- About this task -
For this exercise, output the line containing "Where should I click to: Click the black" and all lines after it to the end of the records, exactly, with no other content.

Stored records:
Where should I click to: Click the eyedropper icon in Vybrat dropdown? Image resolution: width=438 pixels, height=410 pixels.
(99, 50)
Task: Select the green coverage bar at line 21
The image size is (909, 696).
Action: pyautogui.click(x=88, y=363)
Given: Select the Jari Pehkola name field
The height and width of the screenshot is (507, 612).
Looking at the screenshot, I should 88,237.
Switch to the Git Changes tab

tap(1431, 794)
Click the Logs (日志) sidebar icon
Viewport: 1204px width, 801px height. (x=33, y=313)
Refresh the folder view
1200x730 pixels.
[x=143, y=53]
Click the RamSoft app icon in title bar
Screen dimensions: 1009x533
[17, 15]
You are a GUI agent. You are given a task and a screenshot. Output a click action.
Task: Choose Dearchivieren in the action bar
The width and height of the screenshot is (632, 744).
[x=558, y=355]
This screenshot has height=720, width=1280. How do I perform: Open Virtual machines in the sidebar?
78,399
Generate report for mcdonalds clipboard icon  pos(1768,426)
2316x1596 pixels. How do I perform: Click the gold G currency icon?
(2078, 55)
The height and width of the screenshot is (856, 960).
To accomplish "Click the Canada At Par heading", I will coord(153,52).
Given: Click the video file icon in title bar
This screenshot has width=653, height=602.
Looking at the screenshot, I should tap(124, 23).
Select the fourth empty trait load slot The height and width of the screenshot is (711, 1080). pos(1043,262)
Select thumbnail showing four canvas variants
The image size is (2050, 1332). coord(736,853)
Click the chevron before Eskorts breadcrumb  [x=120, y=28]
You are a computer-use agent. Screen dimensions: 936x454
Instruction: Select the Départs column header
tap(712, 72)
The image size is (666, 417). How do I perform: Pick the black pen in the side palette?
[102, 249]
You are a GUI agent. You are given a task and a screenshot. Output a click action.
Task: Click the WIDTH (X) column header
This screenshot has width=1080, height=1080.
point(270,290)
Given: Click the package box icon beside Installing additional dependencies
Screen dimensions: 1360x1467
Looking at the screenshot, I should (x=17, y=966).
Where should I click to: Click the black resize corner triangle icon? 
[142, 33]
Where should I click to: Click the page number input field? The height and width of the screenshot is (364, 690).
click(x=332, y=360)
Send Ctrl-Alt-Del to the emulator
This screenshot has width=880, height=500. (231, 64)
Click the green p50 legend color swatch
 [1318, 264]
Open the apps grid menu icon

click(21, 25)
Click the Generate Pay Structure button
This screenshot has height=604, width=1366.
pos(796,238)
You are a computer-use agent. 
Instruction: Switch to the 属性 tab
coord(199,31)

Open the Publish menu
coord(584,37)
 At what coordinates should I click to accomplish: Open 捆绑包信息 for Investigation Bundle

- Problem solution -
Where should I click to: Click the black resize corner triangle icon? 
[142, 33]
Where should I click to: Click the page number input field? The height and width of the screenshot is (364, 690).
click(x=332, y=360)
Send Ctrl-Alt-Del to the emulator
This screenshot has width=880, height=500. (231, 64)
Click the green p50 legend color swatch
 [1318, 264]
Open the apps grid menu icon

click(21, 25)
Click the Generate Pay Structure button
This screenshot has height=604, width=1366.
pos(796,238)
You are a computer-use agent. 
Instruction: Switch to the 属性 tab
coord(199,31)

Open the Publish menu
coord(584,37)
 At what coordinates should I click to accomplish: Open 捆绑包信息 for Investigation Bundle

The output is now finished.